Crumpled graphene balls for high surface area applications
(Nanowerk Spotlight) How often have you crumpled a sheet of paper in frustration and thrown it into the bin without further thought? You'll be amazed to hear that researchers – inspired by a trash can full of crumpled-up papers – have now applied this to solving one of the challenges of scaling up production of graphene sheets.
One of the fascinating properties of crumpled paper balls is their strain-hardening effect – the harder you compress them, the stiffer they become, due to the formation of folded ridges that increase the strength. A similar effect has now been found in crumpled graphene balls.

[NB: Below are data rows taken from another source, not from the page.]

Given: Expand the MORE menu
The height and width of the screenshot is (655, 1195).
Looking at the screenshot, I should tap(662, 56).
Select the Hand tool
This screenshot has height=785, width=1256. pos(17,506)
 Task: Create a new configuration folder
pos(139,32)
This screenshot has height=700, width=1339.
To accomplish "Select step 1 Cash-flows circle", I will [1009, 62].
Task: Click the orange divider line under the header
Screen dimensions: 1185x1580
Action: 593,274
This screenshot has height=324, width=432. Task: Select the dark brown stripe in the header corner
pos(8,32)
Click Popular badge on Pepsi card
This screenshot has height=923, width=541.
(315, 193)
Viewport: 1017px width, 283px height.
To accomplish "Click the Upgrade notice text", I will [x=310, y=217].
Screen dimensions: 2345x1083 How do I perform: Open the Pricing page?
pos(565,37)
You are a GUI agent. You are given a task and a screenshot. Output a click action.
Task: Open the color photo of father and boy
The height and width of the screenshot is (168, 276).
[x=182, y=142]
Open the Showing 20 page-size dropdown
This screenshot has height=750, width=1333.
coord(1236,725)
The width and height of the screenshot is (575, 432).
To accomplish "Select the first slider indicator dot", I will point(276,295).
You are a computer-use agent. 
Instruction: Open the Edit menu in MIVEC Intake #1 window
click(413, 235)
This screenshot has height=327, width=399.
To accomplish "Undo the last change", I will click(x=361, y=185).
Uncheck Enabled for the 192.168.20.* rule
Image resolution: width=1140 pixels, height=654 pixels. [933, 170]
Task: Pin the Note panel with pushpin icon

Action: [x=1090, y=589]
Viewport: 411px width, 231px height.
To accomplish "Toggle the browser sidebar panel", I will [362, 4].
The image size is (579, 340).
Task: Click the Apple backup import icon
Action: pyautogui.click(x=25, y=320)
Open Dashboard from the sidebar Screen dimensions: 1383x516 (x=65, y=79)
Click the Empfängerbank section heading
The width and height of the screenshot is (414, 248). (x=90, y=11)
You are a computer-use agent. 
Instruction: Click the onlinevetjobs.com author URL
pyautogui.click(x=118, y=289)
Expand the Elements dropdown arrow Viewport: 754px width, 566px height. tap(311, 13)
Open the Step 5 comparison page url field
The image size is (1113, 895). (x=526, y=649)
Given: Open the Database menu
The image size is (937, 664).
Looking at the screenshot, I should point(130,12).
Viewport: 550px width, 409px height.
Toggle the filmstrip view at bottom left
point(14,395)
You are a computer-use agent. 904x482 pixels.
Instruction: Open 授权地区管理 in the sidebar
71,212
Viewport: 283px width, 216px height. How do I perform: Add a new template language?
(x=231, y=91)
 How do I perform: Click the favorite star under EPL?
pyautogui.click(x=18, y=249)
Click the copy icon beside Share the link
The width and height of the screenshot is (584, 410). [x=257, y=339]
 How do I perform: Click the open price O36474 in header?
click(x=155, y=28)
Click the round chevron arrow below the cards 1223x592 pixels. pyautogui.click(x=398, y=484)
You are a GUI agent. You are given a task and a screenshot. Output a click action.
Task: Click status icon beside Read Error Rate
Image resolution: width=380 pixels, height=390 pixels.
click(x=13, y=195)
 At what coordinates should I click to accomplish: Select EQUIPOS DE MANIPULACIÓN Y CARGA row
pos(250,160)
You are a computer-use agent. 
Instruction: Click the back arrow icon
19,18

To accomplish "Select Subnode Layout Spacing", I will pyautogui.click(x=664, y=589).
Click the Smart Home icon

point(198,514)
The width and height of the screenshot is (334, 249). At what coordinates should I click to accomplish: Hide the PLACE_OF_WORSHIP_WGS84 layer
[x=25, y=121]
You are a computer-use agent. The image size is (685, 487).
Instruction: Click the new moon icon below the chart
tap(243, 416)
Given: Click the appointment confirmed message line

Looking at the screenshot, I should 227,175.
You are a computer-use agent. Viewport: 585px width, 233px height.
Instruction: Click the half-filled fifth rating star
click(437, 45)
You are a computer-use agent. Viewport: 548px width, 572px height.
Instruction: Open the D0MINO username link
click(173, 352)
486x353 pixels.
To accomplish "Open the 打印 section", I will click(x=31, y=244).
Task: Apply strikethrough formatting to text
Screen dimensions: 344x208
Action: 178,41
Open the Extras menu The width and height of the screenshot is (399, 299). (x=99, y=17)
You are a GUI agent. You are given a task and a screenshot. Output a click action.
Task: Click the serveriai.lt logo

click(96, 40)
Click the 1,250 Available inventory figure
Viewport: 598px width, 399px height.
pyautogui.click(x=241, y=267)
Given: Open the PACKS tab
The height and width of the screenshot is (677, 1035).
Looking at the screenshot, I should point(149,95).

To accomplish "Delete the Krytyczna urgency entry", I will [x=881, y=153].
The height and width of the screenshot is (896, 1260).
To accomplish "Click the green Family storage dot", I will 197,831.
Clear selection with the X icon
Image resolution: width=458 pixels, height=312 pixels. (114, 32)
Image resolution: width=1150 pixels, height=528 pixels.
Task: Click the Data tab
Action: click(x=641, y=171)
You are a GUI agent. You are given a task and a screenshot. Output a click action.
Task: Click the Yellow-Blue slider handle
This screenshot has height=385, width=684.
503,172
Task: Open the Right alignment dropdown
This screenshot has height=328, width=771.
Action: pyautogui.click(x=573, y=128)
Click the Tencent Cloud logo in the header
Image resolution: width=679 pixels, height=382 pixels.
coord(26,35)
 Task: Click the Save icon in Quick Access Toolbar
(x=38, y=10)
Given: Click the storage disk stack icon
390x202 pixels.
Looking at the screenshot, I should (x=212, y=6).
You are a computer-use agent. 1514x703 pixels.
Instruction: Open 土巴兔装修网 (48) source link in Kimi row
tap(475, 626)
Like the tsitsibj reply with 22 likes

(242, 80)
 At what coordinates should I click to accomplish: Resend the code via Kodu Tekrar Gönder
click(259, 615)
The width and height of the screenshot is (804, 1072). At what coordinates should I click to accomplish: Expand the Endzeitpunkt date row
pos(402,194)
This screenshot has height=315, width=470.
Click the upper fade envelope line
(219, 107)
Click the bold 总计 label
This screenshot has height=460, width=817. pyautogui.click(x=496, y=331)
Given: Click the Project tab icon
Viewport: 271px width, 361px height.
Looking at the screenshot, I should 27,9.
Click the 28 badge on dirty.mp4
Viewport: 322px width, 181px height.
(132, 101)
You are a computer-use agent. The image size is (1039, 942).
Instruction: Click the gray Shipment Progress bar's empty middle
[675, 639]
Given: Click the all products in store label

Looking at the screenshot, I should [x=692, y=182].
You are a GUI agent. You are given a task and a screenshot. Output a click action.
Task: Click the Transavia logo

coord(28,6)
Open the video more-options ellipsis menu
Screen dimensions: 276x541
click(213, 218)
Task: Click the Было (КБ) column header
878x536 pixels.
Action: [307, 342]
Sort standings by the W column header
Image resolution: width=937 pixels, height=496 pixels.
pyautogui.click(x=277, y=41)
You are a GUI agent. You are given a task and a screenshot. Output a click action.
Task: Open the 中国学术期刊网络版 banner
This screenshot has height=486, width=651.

A major problem in scaling up production of graphene is the tendency of individual graphene sheets to aggregate due to strong van der Waals attraction. Restacking of sheets not only reduces their solution processability, but also compromises their properties such as accessible surface area.
Researchers at Northwestern University have now developed a new form of graphene that does not stack. The new material is made by crumpling the graphene sheets into balls. These crumpled particles exhibits strain-hardening behaviors, thus making them remarkable resistant to aggregation in both solution and dried states.
"Sheet-like graphene particles tend to stack into piles, which makes them less useful and harder to process," Jiaxing Huang, Morris E. Fine Junior Professor in Materials and Manufacturing at Northwestern University, tells Nanowerk. "When you crumple them like paper balls, the graphene powders do not aggregate no matter how you process them: heating, washing, drying, and even pelletizing under high pressure. This also makes them recyclable."
Scanning electron microscopy image of a crumpled graphene ball. (Image: Dr. Jiaxing Huang, Northwestern University)
From a basic science point of view, the researchers use mechanical deformation to induce a 2D to 3D dimensional transition. "This creates a structure that always has unfavorable/frustrated van der Waals attraction either in solution or in dried – or even compressed – state", says Jiayan Luo, a graduate student in Huang's research group and a lead author of the paper. "This is why they don't aggregate."
In terms of applications, the crumpled particles (still in the sub-micron range) should help to standardize the graphene materials by delivering stable surface areas. Huang explains that the balls can stack up into a tight structure. "You can crumple them as hard as you want, but their surface area won't be eliminated, unlike face-to-face stacking."
To make crumpled graphene balls, Huang and his team created freely suspended water droplets containing graphene-based sheets, then used a carrier gas to blow the aerosol droplets through a furnace.
"As the water quickly evaporated, the thin sheets were compressed by capillary force into near-spherical particles," says Hee Dong Jang, another lead author of the paper, who has returned to Korea from Northwestern to be a Distinguished Principal Researcher in the Korea Institute of Geoscience and Mineral Resources (KIGAM). "The size of the crumpled particles and the degree of crumpling can be tuned by the concentration of graphene oxide in the aerosol droplets."
The resulting crumpled graphene particles have the same electrical properties as the flat sheets but are more useful for applications that require large amounts of the material.
Huang collaborated with Zhen He, Assistant Professor in the Department of Civil Engineering & Mechanics at University of Wisconsin-Milwaukee to construct microbial fuel cells made with graphene-modified anodes. Indeed, they found that the crumpled graphene balls outperform the regular sheet-like graphene in electricity generation.
"Compared to the commonly used anode modifiers such as activated carbon, crumpled graphene particles can offer many advantages because they provide not only high electron conductivity and high accessible surface area in solution, but also allow rapid mass transfer of the fuels and ions due to their open structure," says He. "In addition, they pack into a solid with rough surface, which can facilitate microbial diffusion and colonization."
"Particles of crumpled sheets are a new type of ultrafine particles," says Huang. "They have an alternative set of rules governing their synthesis, structure and properties. Therefore, they could also serve a model system to explore a new set of processing-structure-properties relationship of ultrafine particles."